The reality, however, is different. In fact, such processes require enormous resources such as manpower, time and access to information. Particularly large corporations have more than enough of these resources, which at the end of the day can push through their interests against local village communities from the global South, for example. Even large environmental organisations wear themselves out at the negotiating table with the multinationals. This is the case, for example, with the FSC (Forest Stewardship Council) timber label, which was ambitiously launched in 1993 with the help of environmental organisations and has become increasingly industry-friendly over time. Fed up with the industry’s salami tactics to water down the standards more and more, many large environmental organisations like Greenpeace have now left the FSC. In Brazil, progressive activists now even regard the FSC as the green stooge of the detested plantation corporations.
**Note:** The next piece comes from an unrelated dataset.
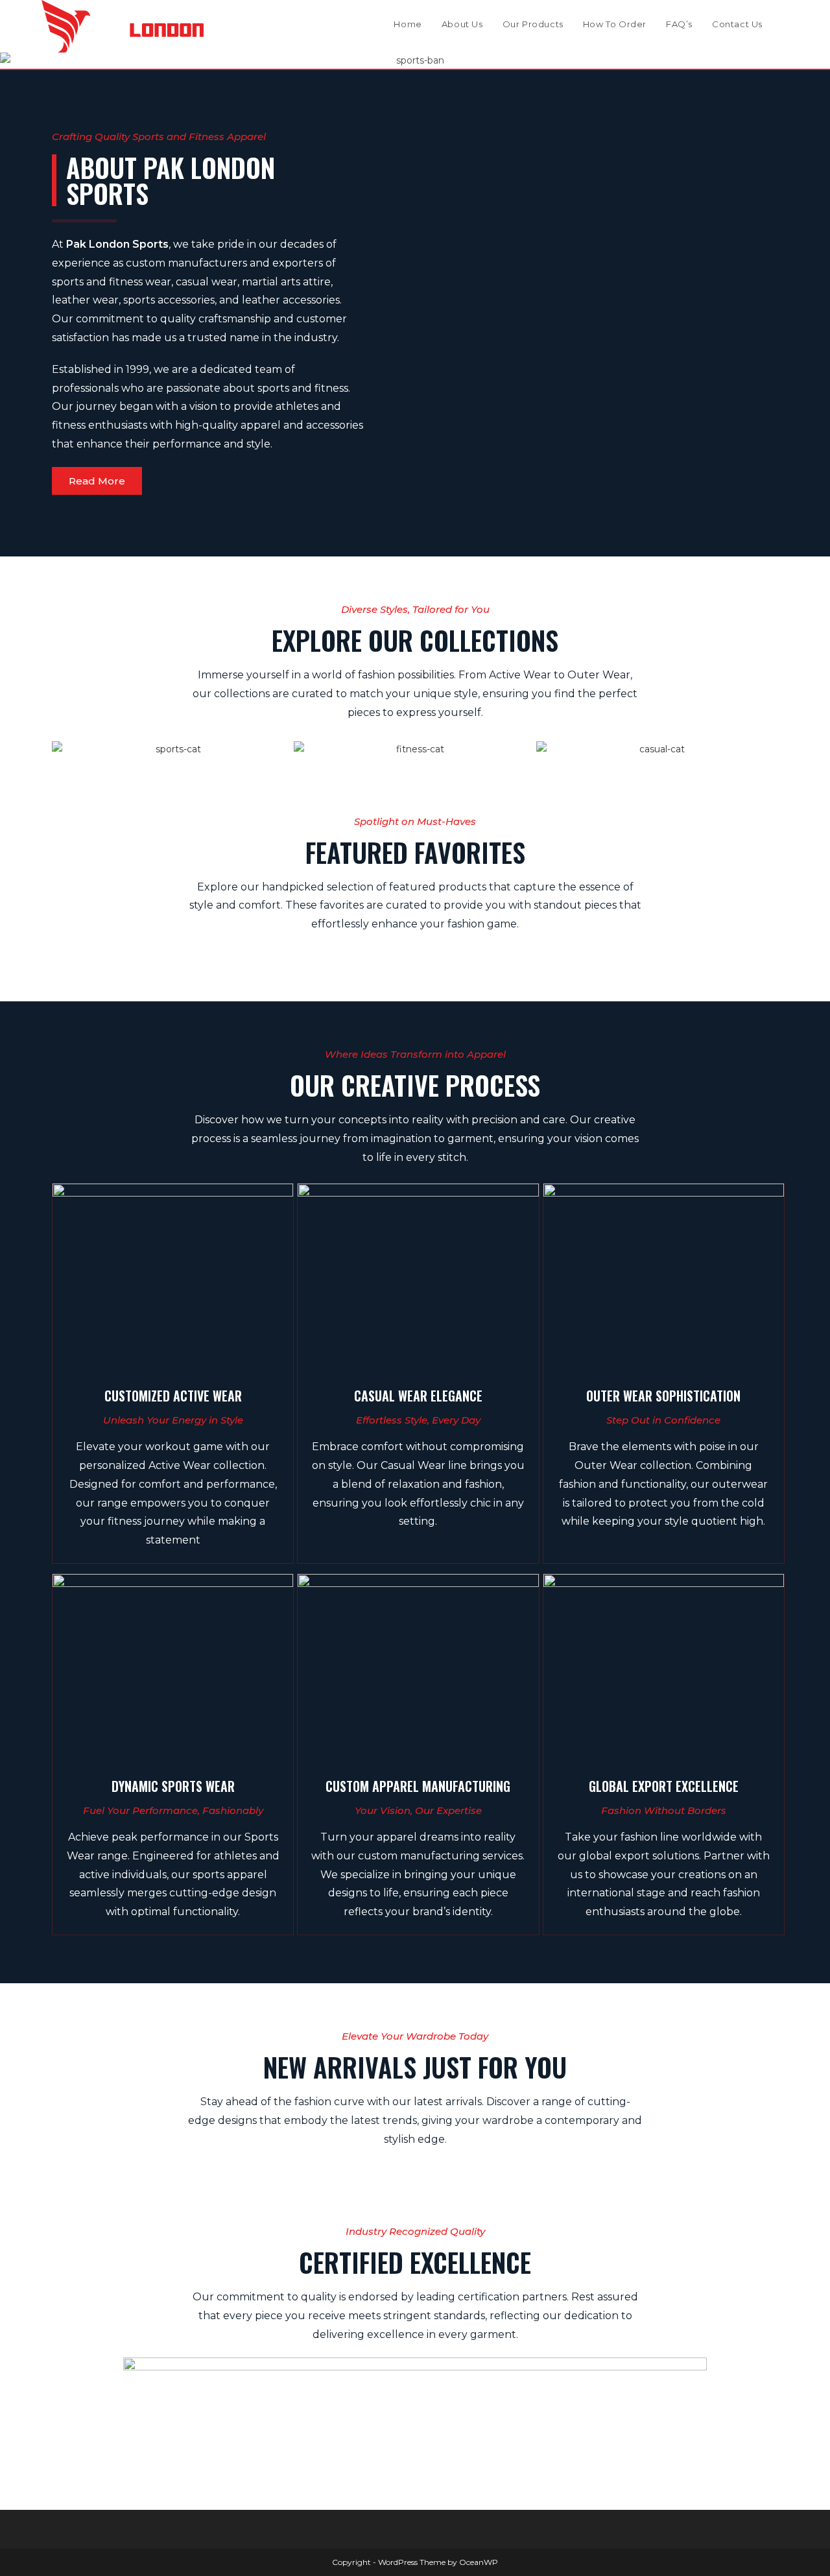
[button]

3. Stakeholder ≠ Rightholder

Regardless of whether it is a global palm oil company, an environmental organisation with headquarters in London or a family of farmers on the edge of a palm oil field: if one follows the logic of many eco-labels, all of these participants are stakeholders with a legitimate interest that must be heard and taken into account. With this conceptual trick, of turning everyone involved into stakeholders, the inalienable land rights of local farmers are suddenly negotiable: Rightholders are degraded to stakeholders.

4. Strong audit firms – weak controls

As a rule, certification initiatives such as the FSC do not carry out on-site inspections themselves, but hand over these tasks to professional certifiers. These are often global testing companies such as TÜV or the global industry leader SGS Group with over 90,000 employees and a turnover in the billions. In practice, this leads to the almost insurmountable task that an initiative like the FSC with only a few employees is supposed to monitor the global activities of large international auditing companies.

5. “Race to the bottom” – the level of auditing is steadily decreasing

The auditing companies are in competition with each other and are also paid directly by the companies. In practice, this leads to those auditors and audit firms prevailing who do not look very strictly and interpret the rules as laxly as possible in the interest of their clients. In the long run, there is a risk that the standards of an eco-label will be diluted further and further.

6. Only works satisfactorily under ideal conditions

The labels also have some successes to report. Even critical environmental groups would admit that, for example, ecological minimum standards for FSC certifications in Germany point in the right direction. However, one can almost speak of laboratory conditions here. Germany has an established democracy with separation of powers and criticism of forest management can be voiced without danger to life and limb. This means that the different interests can be taken into account, at least to a limited extent, when awarding the certificate.

But this is by no means the case everywhere. A large part of the biomass comes from the global South, often from countries with corrupt regimes and poorly functioning state structures. It is precisely here that eco-labels often fail to prevent overexploitation and human rights violations. In countries like Brazil, it can be life-threatening to criticise corporations or to demand one’s rights in a certification case. Moreover, local people are neither familiar with the concept of certification nor are they adequately informed about the possible consequences. In addition, in practice, sustainability certificates practically never adhere to the FPIC standards developed by the UN (Free, Prior and Informed Consent). Therefore, local communities should be fully informed before a possible certification and decide for themselves on this basis whether they agree or reject the process.

In many cases, sustainability certificates are green tranquillisers. They often do not address the irresponsibly high resource consumption of the wealthy and do not change the structural power relations that help global corporations to line their pockets at the expense of environmental destruction and human rights violations.